Der Biergarten hat von April bis September täglich bei schönem Wetter geöffnet. Ob er geöffnet hat oder nicht, sieht man auf der Homepage.

Die Öffnungszeiten des Restaurants findet ihr hier.

Anreise und Routenvorschlag für Wanderer und Radfahrer

Mariabrunn ist nicht direkt öffentlich erreichbar, aber von den S-Bahnstationen (S2 Richtung Petershausen) Hebertshausen und Röhrmoos fußläufig erreichbar.
Ich selbst stieg in Hebertshausen aus und wanderte im wahrsten Worte querfeldein die fünf Kilometer bis Mariabrunn.
Der Weg führt wirklich durch die Felder und ist sehr sonnig, allerdings auch sehr flach. Höhenmeter werden auf dieser Tour nicht gesammelt.

auf dem Weg nach Mariabrunn – sonnig und flach geht es dahin

Kurz vor Mariabrunn gibt es bei den drei alten Linden (von denen eine offenbar kürzlich einem Sturm zum Opfer fiel) einen Aussichtspunkt. Dort kann man auf einer Bank rasten und den Blick auf die Skyline von München genießen. Nun gut, besonders malerisch im klassischen Sinne ist die Skyline von München nicht, aber es ist dennoch irgendwie eindrucksvoll. An föhnigen Tagen kann man angeblich auch die Berge gut erkennen.

Blick auf München

Für manche sicher ein Ärgernis, für andere eher spannend zu beobachten: Die Strecke liegt in der Einflugschneise des nicht weitentfernt gelegenen Münchner Flughafens. Wer gerne Flugzeuge beobachtet, ist bei dieser Wanderung also genau richtig. Trotzdem ist die ganze Tour sehr ruhig, da so gut wie kein Verkehr ist.

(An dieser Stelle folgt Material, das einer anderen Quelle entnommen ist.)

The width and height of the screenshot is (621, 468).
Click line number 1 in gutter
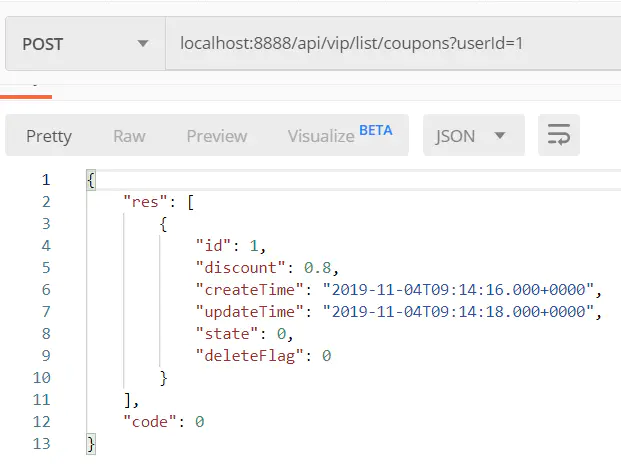(46, 180)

Nach meinem Besuch in Mariabrunn wandte ich mich zum nur zwei Kilometer entfernten Ampermoching, wo ich am Ortsende nach Überquerung einer Brücke auf dem Ammer-Amper-Radweg (Kennzeichnung AAR) weiterwanderte. Von dort sind es nur 18,5km nach München-Pasing. Es ist also auch sehr gut möglich, von München aus mit dem Fahrrad nach Mariabrunn zu fahren.
Ich folgte dem Radweg bis zu einer Kreuzung: Rechts ging es zur S-Bahn-Station Hebertshausen. Wer keine Lust mehr hat, kann hier also die Wanderung beenden.
Der Radweg führt nach links, ich allerdings schlug den Weg gerade aus, am Sportverein vorbei, ein zur Würmmündung. Über den Fluss Würm habe ich bereits einmal geschrieben. Da ich nicht weit davon entfernt lebe und arbeite, kenne ich ihn gut, zumindest streckenweise.

Ab nun kann man auf kleinen Fußwegen immer an der Amper entlang bis nach Dachau gehen. Dort ist es entweder möglich, direkt an den Gleisen nach rechts über eine Brücke zur S-Bahn-Station zu gelangen, oder aber man folgt der Amper noch ein Stück weiter bis zur Martin-Huber-Straße und geht dort nach rechts und erreicht so über die anschließende Martin-Huber-Treppe die Altstadt. Ein lohnenswerter Abschluss der etwa 18 km langen Wanderung, die man hier natürlich auch noch mit einem Abendessen beschließen kann.

Kirche St. Jakob in Dachau

Schloss Dachau – Blick aus dem Hofgarten


Quellen: 

  • Mariabrunn. Wallfahrtskirche „Zur Ehre unserer Lieben Frau“ Mariä Verkündigung, hrsg. von der Familie Breitling. Das Faltblatt ist in der Wirtschaft und im Biergarten zu erwerben.
  • Strauss, Heidemarie und Peter: Heilige Quellen zwischen Donau, Lech und Salzach, Hugendubel Verl., München 1987.
  • Eine sehr ausführliche Beschreibung findet man auch auf Kirchenundkapellen.de 

Mit diesem Beitrag nehme ich an der Blogparade „Ausflugsziele fürs Wochenende“ teil.